## WORK REQUEST
The response must consist of the lines below from the one with "Expand the Support Portal dropdown" through the one with "Viewport: 379px width, 245px height.", exactly as they appear and with both ends kept.

======

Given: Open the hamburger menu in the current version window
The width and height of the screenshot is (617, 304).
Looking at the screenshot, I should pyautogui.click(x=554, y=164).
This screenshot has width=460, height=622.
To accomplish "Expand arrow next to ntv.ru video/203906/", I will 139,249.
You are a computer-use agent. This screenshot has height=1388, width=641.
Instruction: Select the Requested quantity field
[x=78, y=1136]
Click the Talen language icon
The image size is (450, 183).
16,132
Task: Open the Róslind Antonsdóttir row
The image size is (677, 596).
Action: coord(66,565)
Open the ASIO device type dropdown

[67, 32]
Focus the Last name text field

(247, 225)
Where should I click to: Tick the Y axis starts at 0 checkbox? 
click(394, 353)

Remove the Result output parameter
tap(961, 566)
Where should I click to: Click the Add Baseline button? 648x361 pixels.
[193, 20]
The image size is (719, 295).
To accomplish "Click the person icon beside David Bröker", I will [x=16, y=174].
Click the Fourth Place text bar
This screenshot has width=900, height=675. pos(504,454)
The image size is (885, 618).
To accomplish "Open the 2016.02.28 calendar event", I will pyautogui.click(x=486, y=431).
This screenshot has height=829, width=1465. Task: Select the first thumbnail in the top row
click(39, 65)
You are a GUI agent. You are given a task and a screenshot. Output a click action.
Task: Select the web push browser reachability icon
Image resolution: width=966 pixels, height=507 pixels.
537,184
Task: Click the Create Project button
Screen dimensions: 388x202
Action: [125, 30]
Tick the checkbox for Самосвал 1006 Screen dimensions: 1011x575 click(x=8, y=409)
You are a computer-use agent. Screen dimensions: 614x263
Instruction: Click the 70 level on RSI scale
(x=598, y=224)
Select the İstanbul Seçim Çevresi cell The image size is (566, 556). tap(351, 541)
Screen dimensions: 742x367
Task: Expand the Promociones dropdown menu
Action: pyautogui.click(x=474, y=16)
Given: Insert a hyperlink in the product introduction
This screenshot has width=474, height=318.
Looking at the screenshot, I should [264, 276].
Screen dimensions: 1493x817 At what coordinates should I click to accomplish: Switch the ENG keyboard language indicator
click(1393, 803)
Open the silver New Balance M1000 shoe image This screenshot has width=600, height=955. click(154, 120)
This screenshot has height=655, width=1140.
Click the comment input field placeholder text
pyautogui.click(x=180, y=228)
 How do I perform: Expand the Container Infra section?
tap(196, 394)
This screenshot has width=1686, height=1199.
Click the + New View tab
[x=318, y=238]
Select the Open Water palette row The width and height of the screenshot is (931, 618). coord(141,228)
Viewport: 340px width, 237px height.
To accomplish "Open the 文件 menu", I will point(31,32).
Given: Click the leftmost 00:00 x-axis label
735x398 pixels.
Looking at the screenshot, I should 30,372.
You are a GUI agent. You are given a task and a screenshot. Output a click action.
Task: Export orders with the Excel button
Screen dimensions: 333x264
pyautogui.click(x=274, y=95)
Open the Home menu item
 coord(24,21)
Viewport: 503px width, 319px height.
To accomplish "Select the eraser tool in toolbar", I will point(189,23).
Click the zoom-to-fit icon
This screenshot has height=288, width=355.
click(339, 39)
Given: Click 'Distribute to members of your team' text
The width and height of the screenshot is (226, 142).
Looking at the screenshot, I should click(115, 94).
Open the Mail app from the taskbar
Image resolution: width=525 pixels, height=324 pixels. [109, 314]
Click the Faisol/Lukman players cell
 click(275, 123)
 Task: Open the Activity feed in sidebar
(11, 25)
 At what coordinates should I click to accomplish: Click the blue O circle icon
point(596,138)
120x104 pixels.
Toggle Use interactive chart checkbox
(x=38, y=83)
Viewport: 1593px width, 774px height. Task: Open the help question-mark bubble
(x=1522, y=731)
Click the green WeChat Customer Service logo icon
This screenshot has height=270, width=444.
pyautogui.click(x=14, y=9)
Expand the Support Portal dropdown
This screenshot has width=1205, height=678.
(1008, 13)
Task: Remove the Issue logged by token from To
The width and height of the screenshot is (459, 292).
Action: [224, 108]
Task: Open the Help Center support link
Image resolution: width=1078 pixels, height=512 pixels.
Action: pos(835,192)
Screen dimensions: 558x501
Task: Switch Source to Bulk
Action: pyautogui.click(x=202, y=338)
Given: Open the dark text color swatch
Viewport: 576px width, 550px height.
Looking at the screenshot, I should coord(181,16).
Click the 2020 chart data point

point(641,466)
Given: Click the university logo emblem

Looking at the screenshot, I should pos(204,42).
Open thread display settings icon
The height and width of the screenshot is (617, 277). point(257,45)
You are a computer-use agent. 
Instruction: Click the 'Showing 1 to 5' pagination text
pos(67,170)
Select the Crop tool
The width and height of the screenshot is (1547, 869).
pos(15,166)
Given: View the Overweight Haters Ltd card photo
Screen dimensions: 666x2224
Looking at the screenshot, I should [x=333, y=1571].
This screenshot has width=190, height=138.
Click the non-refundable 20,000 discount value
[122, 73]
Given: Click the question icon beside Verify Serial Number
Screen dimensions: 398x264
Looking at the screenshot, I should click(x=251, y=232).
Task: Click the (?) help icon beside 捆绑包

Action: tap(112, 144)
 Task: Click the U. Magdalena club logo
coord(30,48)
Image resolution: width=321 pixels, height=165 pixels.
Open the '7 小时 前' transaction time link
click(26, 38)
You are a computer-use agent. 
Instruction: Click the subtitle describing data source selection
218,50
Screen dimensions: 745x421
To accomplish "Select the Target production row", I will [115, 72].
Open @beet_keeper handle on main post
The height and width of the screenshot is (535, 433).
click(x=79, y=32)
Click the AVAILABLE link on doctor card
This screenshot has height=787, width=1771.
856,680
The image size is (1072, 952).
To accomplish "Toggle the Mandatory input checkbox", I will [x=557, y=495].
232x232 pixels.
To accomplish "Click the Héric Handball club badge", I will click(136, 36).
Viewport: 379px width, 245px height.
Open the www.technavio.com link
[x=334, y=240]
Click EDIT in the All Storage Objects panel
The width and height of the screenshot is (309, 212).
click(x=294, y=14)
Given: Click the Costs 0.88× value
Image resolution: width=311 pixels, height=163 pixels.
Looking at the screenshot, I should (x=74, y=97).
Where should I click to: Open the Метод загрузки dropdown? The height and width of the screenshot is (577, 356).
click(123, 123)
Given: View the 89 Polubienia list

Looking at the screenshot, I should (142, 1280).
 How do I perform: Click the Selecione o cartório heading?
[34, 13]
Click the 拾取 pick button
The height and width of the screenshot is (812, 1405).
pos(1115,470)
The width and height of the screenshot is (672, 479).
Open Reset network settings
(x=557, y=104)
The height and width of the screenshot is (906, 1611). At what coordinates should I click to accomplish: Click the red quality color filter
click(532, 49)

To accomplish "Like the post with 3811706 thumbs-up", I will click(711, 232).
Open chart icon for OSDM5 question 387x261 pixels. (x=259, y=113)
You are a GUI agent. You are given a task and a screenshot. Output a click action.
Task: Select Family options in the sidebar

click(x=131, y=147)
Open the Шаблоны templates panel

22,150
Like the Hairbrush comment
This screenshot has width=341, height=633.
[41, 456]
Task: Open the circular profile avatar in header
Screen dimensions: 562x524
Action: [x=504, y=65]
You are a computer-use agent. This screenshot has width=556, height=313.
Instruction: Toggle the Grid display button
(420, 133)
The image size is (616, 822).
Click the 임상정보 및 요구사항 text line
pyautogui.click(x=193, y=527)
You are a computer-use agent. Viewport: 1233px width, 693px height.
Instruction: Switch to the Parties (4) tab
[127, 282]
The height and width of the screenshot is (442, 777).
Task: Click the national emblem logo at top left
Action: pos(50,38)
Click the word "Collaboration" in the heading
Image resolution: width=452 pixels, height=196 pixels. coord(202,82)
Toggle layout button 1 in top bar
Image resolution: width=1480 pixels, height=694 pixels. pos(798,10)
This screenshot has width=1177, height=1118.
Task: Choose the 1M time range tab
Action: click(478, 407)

======

## OUTPUT FOR THIS EXERCISE
Expand the Support Portal dropdown
This screenshot has width=1205, height=678.
(1008, 13)
Task: Remove the Issue logged by token from To
The width and height of the screenshot is (459, 292).
Action: [224, 108]
Task: Open the Help Center support link
Image resolution: width=1078 pixels, height=512 pixels.
Action: pos(835,192)
Screen dimensions: 558x501
Task: Switch Source to Bulk
Action: pyautogui.click(x=202, y=338)
Given: Open the dark text color swatch
Viewport: 576px width, 550px height.
Looking at the screenshot, I should coord(181,16).
Click the 2020 chart data point

point(641,466)
Given: Click the university logo emblem

Looking at the screenshot, I should pos(204,42).
Open thread display settings icon
The height and width of the screenshot is (617, 277). point(257,45)
You are a computer-use agent. 
Instruction: Click the 'Showing 1 to 5' pagination text
pos(67,170)
Select the Crop tool
The width and height of the screenshot is (1547, 869).
pos(15,166)
Given: View the Overweight Haters Ltd card photo
Screen dimensions: 666x2224
Looking at the screenshot, I should [x=333, y=1571].
This screenshot has width=190, height=138.
Click the non-refundable 20,000 discount value
[122, 73]
Given: Click the question icon beside Verify Serial Number
Screen dimensions: 398x264
Looking at the screenshot, I should click(x=251, y=232).
Task: Click the (?) help icon beside 捆绑包

Action: tap(112, 144)
 Task: Click the U. Magdalena club logo
coord(30,48)
Image resolution: width=321 pixels, height=165 pixels.
Open the '7 小时 前' transaction time link
click(26, 38)
You are a computer-use agent. 
Instruction: Click the subtitle describing data source selection
218,50
Screen dimensions: 745x421
To accomplish "Select the Target production row", I will [115, 72].
Open @beet_keeper handle on main post
The height and width of the screenshot is (535, 433).
click(x=79, y=32)
Click the AVAILABLE link on doctor card
This screenshot has height=787, width=1771.
856,680
The image size is (1072, 952).
To accomplish "Toggle the Mandatory input checkbox", I will [x=557, y=495].
232x232 pixels.
To accomplish "Click the Héric Handball club badge", I will click(136, 36).
Viewport: 379px width, 245px height.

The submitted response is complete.